Mom nodded, silent. Respectful.

"Tell me about Al," she said eventually, her voice tentative. It was, I knew, a peace offering as much as the gown was. An admission of her own guilt around her pronounced lack of welcome of Al into her family. I hadn't thought of how this had affected her; not only did her daughter suffer a loss, but she was intrinsically tied up in the story, staining it all with a more bitter tinge than it already had. Her guilt was probably immense. That she hadn't brought up her own feelings even once during these past few months was a sign of respect, and something I hadn't thought to notice until now.

"He was...just sweet. Like a puppy." I looked up at her. She looked back, her face open, judgment erased for this moment.

"I mean, he could be an idiot, too. He was a guy, after all. He was raised by a woman who loved to serve him, she practically worshipped him, and it was weird for him that I didn't live to cook his meals or sweep up after him. So he was stupid sometimes. But I trained him."

I smiled up at Mom. She smiled gently back, her lips not parted; a smile that said, I'm listening.

"Anyway. He was really the best." I felt the tears coming again, a tide through my body, rising up. I pushed it firmly back down, taking a moment to focus on that. I would not cry. Mostly because my head couldn't take any more.

I wanted to tell her a story, something that would convey the essence of Al, the person he was and the partner he had been for me. So I told her about the day he proposed.

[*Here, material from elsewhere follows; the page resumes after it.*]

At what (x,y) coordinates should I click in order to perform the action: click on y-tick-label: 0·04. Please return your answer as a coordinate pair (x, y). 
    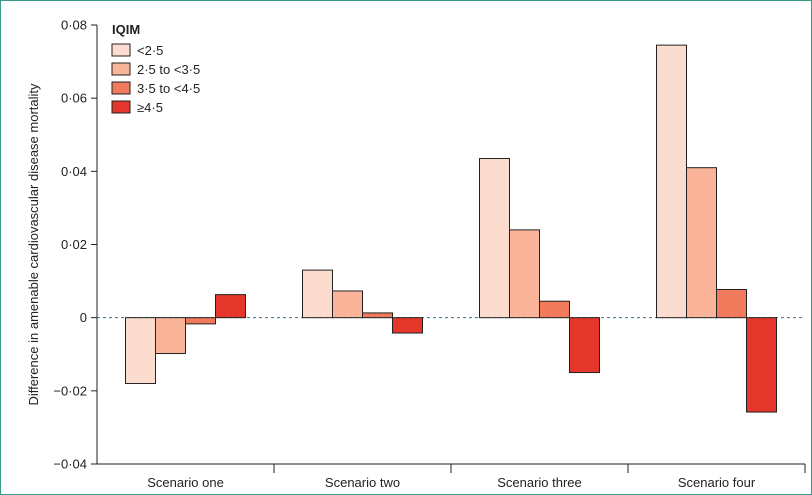
    Looking at the image, I should click on (74, 172).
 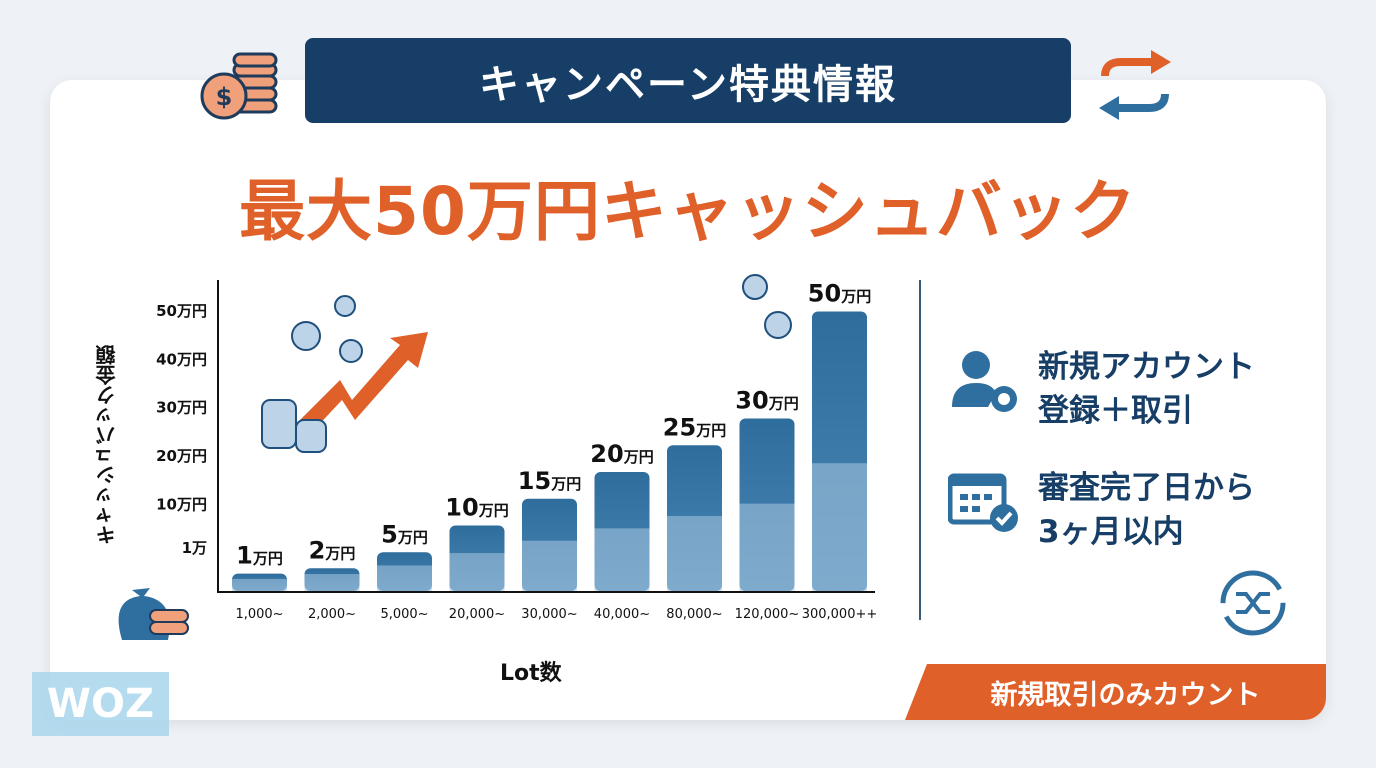 I want to click on user-gear-icon, so click(x=984, y=382).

"He was nervous all day. He thought he was hiding it well, but he was really very bad at lying or pretending. I knew he was proposing, but didn't want to ruin it for him—I knew he'd been planning this for a while. Because, again, bad at pretending. So it was a Sunday and our plans had been to spend a quiet day together at home. He had just gotten assigned an after-school program that he really wanted to work for, so he'd been pretty busy and we hadn't spent a lot of time together in a couple of weeks. But whenever we sat down to do anything that day, he would pull out his phone and turn it away from me and type furiously, or would just pull it out and look at it to check the time or whatever. I pretended not to notice, but he was so obvious. It was adorable."